3.1.2. Sulfur-based materials (S and Li 2 S) and metal sulfides (M x S y )

In order to improve the energy density of ASSLiBs, utilization of active materials with high capacity is effective. Sulfur and lithium sulfide are regarded as promising cathode materials for lithium batteries due to their high theoretical capacities of 1672 mA·h·g −1 and 1168 mA·h·g −1 , respectively. [ 103 ] However, the two major limitations of these two materials are the essential low electronic and Li + -ion conductivities, and capacity fading because of high dissolution of lithium polysulfide into the liquid electrolyte during the electrochemical reactions. [ 104 ] Formation of nanocomposites of sulfur or Li 2 S with various forms of carbon is a useful strategy to improve the electronic conductivity.
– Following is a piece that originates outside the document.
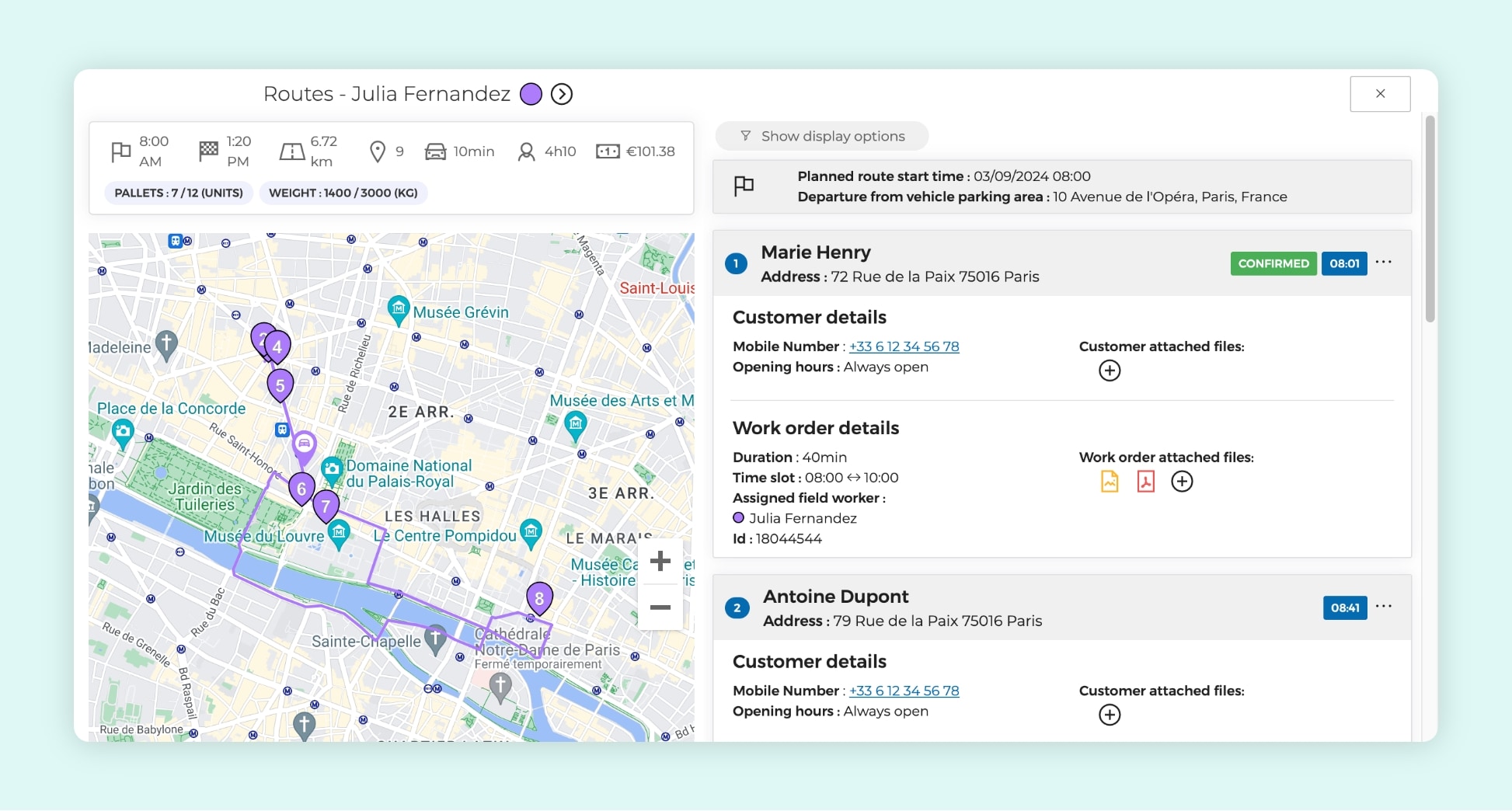Open the image file attached to work order
1512x811 pixels.
1110,482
These nano-sized active particles could simultaneously provide short diffusion lengths for Li + ions. [ 77 ] As to the issue of solubility of the lithium polysulfides, replacing the traditional liquid electrolytes with inorganic SEs seems to be effective. Sulfur-based materials or metal sulfides could be employed as cathodes for ASSLiBs due to their good interface compatibility with sulfide-based solid-state electrolytes and mild operating voltages. [ 105 ]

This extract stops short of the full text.